Roon and classical box sets - an analysis

Hi,

first of all: i am not a native speaker so I hope you understand what i mean …

I’ve been using Roon for six months now and have transferred more than 6,600 CDs from iTunes to Roon, 90% of them classical music. Roon changed a lot of things and did not recognize many CDs during the identification process. This happened particularly with albums that belong to classic box sets which include many or very many CDs. A total of around 1,500 CDs were not recognized; in laborious manual work I have reduced that meanwhile to around 450.

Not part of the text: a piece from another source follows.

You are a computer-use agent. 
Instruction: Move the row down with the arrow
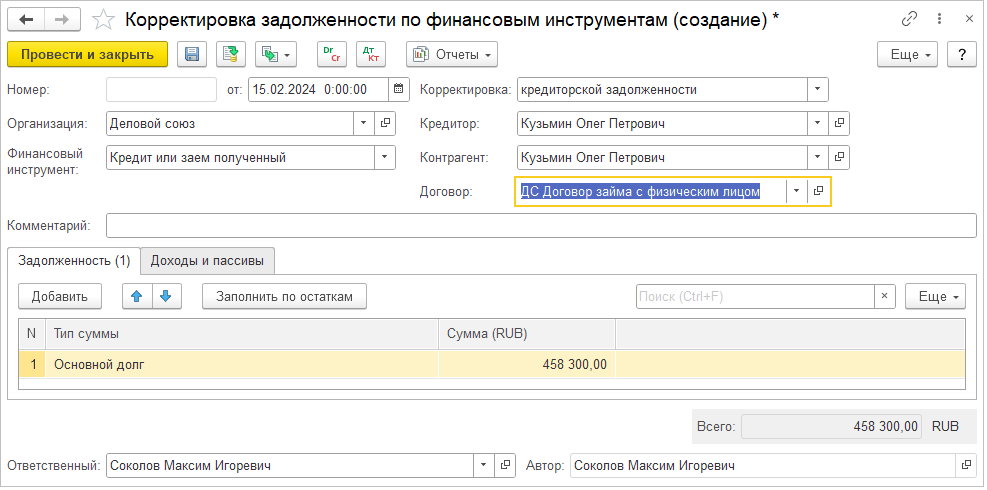166,296
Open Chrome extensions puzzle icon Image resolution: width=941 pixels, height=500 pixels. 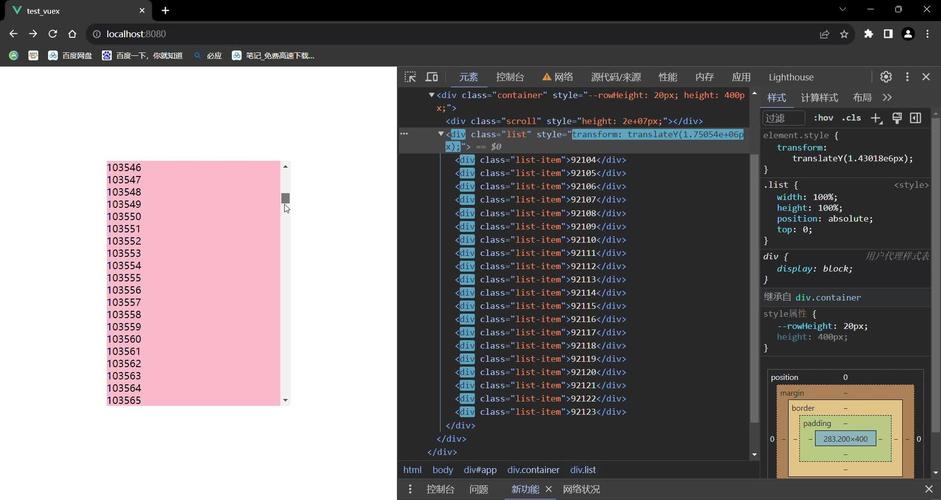pos(868,34)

I can describe the problem with the box sets with classical music: Roon very often identifies the correct box set, but fails to assign the tracks. Although data, such as track time, title and even the order of the tracks often correspond 1: 1 to the box set, Roon almost never manages to assign the album to these tracks. This is very annoying. And it means manually assigning the tracks by tapping the „up and down“ arrows - what that means with a set of 60 or even more CDs is pure horror. Then, for example, I have to slide 14 tracks individually up or down through 30 or 40 CDs, which takes a veeeery long time and is totally annoying.

The least helpful thing here would be if i was able to mark several tracks as a block + move them as a block from A to B. But of course it would be perfect, however, if the Roon algorithms were improved and found the assignment themselves within the box sets – as i said: the data for the comparison „album vs CD from box set“ is very often there.

Otherwise: Roon is great, looks great and is big fun - if you are a classic fanatic with many box sets and you are willing to invest time in manual post-processing.

best
matthias

Box sets are Roon’s Achilles heel

Some boxes are collections of previously released albums, but often they are LP releases with extra tracks added to pad the CD. Splitting CDs out as if they were a release often doesn’t work as I suspect you are finding. Sometimes it does work but …

Normally if you leave a box “alone” Roon will stand a good chance of identifying it as long as it’s not something obscure. You then face the “hyperlinks from hell” issue where navigation is a nightmare

There is no solution, I have used Roon for 4 years and I haven’t found one,

The feature request for better box handling is in the list somewhere but we have no idea of when …

Sorry to be a downer

Roon is virtually unusable with large Classical box-sets. There are many complaints and many feature requests going back years. In general roon will not comment on its road-map so there is no indication that this issue will ever be solved.

However, the problems you are describing sound much worse than usual. It is important that in your tags all the disks are numbered and all the tracks within the disks are also numbered. It is also important that the boxes are stored in folders using the following convention:

\Big Classical Box Set
\CD001
\CD002
\CD003
\CD004
--------
\CD200

If you haven’t done this consistently then you will get the problems you describe. Best practice is described here:

However, as @Mike_O_Neill has warned, be careful what you wish for. There are insufficient visual and text clues in the standard roon box set GUI to navigate them in any reasonable way. There are no individual CD titles or album sleeves for example to indicate what Disk 23 or Disk 99, for example, might contain. Many of us, therefore, break large box sets into individual CD’s, especially if the box set is an original jackets type. To do this, instead of using the folder naming convention CD01, CD02 etc., give your folder names different meaning full names and then roon will not treat the folder as a box-set. The individually identified CD’s can then be grouped together for ease of access using a tag. This of course may not always be possible depending on the content of the box-set.

"Many of us, therefore, break large box sets into individual CD’s, especially if the box set is an original jackets type’.
That ist exactly what i did when i genuinely imported all my CDs in iTunes. And obviously this was the problem later for Roon to identify them …
Doesn’t matter - i am already done now and will stay with Roon.
But it ist definately a big big big feature requests.

Best
Matthias

The worst are tracks that are in multiple different boxed sets. I bought a set from iTunes that was like “100 Great Classical Pieces.” When I imported those 100 tracks into Roon, it matched them to seventeen different compilations the tracks have been part of. To add insult to injury, because of their naming they all appear on the first page when I’m browsing albums. I’ll probably just hide them and move on.